● **AIM OF THE TASK**
Each line of the data that mentions the string "Viewport" needs to be identified and copied.

● **MATERIAL SUPPLIED**
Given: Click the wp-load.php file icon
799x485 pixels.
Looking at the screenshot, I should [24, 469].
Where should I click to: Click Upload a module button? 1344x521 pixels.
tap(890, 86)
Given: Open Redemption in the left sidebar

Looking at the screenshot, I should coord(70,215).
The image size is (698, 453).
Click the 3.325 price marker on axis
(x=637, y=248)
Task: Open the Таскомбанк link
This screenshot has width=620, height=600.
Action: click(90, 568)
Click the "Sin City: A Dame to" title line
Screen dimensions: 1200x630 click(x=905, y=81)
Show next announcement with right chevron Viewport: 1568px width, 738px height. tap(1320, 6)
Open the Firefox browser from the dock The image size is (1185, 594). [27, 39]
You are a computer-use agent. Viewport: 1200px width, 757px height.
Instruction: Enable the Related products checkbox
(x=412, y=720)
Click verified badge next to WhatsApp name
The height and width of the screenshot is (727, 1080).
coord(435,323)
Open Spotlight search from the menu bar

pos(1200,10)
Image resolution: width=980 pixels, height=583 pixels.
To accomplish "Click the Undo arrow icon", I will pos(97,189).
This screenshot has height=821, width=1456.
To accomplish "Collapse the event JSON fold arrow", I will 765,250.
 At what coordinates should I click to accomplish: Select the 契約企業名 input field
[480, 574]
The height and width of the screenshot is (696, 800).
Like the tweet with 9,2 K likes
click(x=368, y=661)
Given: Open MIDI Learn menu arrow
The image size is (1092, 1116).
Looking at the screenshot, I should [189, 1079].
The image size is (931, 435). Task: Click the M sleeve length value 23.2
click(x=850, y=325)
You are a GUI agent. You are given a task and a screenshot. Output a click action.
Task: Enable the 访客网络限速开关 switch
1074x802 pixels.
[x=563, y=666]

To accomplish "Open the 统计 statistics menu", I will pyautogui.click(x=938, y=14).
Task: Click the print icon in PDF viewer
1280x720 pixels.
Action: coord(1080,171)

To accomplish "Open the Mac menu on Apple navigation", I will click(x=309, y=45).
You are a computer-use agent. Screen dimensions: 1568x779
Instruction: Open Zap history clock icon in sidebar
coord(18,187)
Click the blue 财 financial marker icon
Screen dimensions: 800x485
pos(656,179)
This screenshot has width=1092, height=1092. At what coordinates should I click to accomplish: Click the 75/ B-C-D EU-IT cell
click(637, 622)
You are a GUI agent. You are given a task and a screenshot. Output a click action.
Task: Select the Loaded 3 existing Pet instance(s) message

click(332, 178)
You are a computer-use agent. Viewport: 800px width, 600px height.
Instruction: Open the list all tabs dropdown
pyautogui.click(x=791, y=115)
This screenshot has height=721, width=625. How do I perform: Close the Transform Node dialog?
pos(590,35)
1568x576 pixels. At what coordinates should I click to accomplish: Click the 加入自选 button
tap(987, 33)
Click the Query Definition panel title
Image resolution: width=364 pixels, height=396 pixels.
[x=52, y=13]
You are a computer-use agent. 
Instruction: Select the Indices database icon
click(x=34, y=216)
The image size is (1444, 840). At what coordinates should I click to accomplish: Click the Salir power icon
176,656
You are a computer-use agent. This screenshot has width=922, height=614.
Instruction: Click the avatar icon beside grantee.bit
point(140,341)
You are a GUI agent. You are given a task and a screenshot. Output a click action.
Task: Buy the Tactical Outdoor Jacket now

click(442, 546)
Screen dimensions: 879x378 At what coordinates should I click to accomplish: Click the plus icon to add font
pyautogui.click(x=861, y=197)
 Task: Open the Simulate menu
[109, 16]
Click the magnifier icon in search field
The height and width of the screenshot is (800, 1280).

● **EXPECTED ANSWER**
Show next announcement with right chevron Viewport: 1568px width, 738px height. tap(1320, 6)
You are a computer-use agent. Viewport: 1200px width, 757px height.
You are a computer-use agent. Viewport: 800px width, 600px height.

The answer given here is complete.